Difficile de prouver une inégalité de traitement sans avoir la preuve des salaires des autres salariés.
Or il appartient au salarié qui invoque une atteinte au principe « à travail égal, salaire égal » de soumettre au juge des éléments de fait susceptibles de caractériser une inégalité de rémunération.
En France, la question du salaire reste encore tabou et ils sont encore très peu nombreux les salariés qui acceptent spontanément de transmettre leurs bulletins de salaires à leurs homologues.
Le salarié doit souvent s’adresser au juge pour obtenir cette information notamment par la voie de l’article 145 du CPC.
Avec le développement de la protection des données personnelles et la mise en place du RGPD, certains employeurs ont tenté de s’opposer à la communication des bulletins de paie des salariés.
La Cour de Cassation refuse cet argumentaire. (Cour de cassation, civile, Chambre sociale, 8 mars 2023, 21-12.492, Publié au bulletin)
Elle admet que l’employeur puisse être condamné à communiquer sous astreinte les bulletins de paie de salariés, avec occultation de leurs données personnelles, à l’exception des noms et prénoms, de la classification conventionnelle, de la rémunération mensuelle détaillée et de la rémunération brute totale cumulée par année civile.

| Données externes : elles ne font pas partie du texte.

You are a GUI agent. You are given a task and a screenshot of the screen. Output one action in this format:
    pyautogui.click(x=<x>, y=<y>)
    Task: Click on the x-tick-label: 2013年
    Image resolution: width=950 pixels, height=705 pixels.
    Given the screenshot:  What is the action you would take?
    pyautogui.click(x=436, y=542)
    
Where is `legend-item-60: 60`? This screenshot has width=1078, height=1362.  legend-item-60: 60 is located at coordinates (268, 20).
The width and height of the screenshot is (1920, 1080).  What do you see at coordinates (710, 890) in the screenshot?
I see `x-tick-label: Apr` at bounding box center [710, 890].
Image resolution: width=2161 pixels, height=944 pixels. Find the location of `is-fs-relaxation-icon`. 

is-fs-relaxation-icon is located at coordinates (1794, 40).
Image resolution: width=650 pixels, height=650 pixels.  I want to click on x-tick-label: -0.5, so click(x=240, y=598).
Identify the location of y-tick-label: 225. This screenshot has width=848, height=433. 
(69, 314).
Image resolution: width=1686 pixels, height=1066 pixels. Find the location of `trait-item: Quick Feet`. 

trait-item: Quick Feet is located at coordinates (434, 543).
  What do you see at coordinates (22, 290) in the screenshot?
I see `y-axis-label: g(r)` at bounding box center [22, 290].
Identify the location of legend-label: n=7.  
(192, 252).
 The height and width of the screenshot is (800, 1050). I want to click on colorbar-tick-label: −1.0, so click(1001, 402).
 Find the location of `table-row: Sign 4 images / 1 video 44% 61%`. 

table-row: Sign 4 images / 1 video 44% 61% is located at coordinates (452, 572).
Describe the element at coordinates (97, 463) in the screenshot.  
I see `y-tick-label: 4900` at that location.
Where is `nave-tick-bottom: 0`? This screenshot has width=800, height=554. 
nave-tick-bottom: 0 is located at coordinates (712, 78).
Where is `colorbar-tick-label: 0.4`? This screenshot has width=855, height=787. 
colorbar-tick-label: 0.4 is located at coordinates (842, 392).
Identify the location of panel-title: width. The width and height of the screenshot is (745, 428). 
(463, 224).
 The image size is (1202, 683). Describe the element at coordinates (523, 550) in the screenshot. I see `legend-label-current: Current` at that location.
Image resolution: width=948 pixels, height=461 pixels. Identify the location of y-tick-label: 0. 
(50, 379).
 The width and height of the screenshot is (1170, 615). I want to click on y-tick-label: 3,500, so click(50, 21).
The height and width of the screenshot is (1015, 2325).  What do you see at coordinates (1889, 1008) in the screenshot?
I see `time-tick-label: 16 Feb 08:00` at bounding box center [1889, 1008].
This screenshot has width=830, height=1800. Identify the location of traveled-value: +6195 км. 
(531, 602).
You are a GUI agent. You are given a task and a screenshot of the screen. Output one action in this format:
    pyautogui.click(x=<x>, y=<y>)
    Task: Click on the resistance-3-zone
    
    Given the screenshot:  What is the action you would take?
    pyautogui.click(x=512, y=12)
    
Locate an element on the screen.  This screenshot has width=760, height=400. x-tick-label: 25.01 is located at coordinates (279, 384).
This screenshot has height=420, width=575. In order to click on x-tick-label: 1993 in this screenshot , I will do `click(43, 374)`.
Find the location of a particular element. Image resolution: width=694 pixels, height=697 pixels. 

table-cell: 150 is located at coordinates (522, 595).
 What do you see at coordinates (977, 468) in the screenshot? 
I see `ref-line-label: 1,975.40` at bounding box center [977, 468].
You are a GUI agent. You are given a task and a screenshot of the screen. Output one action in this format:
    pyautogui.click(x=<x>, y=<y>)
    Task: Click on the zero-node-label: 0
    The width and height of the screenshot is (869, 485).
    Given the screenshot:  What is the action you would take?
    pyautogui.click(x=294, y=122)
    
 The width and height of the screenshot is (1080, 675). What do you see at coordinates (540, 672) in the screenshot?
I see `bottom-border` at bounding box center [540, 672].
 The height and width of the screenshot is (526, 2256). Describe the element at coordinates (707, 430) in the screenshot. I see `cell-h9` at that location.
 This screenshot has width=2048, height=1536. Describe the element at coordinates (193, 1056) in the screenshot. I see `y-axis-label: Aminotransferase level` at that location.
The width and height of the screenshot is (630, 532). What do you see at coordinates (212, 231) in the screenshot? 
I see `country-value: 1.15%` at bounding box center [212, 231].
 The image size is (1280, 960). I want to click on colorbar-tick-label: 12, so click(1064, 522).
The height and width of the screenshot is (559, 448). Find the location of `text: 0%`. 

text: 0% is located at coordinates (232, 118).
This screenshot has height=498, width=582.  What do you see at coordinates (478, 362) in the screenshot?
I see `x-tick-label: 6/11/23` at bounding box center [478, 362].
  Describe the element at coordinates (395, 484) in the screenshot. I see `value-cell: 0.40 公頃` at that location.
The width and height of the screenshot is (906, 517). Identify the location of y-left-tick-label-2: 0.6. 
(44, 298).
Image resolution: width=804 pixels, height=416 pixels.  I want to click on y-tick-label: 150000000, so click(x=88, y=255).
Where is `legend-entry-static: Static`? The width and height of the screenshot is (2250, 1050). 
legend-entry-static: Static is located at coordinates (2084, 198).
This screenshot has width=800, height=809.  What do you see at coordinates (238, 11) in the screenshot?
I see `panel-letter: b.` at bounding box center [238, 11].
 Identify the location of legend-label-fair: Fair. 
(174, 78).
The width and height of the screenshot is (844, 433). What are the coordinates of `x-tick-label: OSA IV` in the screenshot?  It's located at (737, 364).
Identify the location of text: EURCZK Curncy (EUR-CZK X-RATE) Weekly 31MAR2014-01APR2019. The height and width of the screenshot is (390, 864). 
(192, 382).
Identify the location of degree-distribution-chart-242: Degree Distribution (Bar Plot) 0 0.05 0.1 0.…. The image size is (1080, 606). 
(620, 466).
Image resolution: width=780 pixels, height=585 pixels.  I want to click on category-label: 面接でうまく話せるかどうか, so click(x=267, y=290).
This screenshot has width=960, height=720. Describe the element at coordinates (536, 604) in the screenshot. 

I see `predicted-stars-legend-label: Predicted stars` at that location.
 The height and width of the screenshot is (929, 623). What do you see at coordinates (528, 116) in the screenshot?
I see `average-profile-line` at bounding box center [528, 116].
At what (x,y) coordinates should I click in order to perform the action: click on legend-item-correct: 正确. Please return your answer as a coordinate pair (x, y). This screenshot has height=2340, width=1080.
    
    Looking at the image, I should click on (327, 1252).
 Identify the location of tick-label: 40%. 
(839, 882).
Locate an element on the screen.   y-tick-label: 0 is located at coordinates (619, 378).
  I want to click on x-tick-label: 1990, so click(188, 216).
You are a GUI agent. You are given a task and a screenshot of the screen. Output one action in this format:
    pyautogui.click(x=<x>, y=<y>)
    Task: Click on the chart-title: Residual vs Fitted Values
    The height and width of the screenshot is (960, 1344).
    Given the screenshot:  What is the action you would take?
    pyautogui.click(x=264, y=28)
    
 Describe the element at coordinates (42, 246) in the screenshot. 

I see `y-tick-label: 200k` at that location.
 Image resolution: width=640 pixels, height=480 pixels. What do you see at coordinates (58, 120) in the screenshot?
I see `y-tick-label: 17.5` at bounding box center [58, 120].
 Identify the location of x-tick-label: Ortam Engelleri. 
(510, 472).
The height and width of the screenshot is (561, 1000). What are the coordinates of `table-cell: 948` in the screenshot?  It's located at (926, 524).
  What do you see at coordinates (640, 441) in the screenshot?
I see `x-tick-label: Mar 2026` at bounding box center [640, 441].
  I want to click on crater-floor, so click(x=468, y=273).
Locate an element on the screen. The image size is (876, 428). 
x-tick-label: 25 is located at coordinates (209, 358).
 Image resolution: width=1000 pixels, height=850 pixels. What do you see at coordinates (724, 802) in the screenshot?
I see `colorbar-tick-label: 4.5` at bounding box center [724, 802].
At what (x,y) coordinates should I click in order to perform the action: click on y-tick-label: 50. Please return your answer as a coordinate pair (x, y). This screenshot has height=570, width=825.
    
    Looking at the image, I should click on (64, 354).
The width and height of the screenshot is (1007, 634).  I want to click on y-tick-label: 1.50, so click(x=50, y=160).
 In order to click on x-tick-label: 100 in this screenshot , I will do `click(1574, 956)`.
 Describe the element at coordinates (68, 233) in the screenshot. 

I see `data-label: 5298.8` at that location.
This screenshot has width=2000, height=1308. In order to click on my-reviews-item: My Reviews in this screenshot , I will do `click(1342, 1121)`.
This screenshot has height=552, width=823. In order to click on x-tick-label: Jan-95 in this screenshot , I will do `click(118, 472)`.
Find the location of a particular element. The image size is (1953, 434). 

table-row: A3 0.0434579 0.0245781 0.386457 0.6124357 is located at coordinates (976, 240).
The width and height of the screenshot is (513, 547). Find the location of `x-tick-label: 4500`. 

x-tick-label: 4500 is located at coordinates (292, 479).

La Haute juridiction retient que :
- le droit à la protection des données à caractère personnel n’est pas un droit absolu ;
et que :
- il doit être considéré par rapport à sa fonction dans la société et être mis en balance avec d’autres droits fondamentaux en application du principe de proportionnalité (règlt UE 2016/679 du 27 avril 2016 dit RGPD, introduction, point 4).
Elle rappelle également que le droit à la preuve peut justifier la production d’éléments portant atteinte à la vie personnelle à la condition que cette production soit indispensable à l’exercice de ce droit et que l’atteinte soit proportionnée au but poursuivi.
Si les éléments demandés sont de nature à porter atteinte à la vie personnelle d’autres salariés, les juges doivent aussi vérifier quelles données sont indispensables à l’exercice du droit à la preuve et proportionnées au but poursuivi et, au besoin, cantonner le périmètre de la production de pièces sollicitée.
Cette décision à propos d’inégalité salariale entre hommes et femmes est identique à celle rendue en matière de discrimination.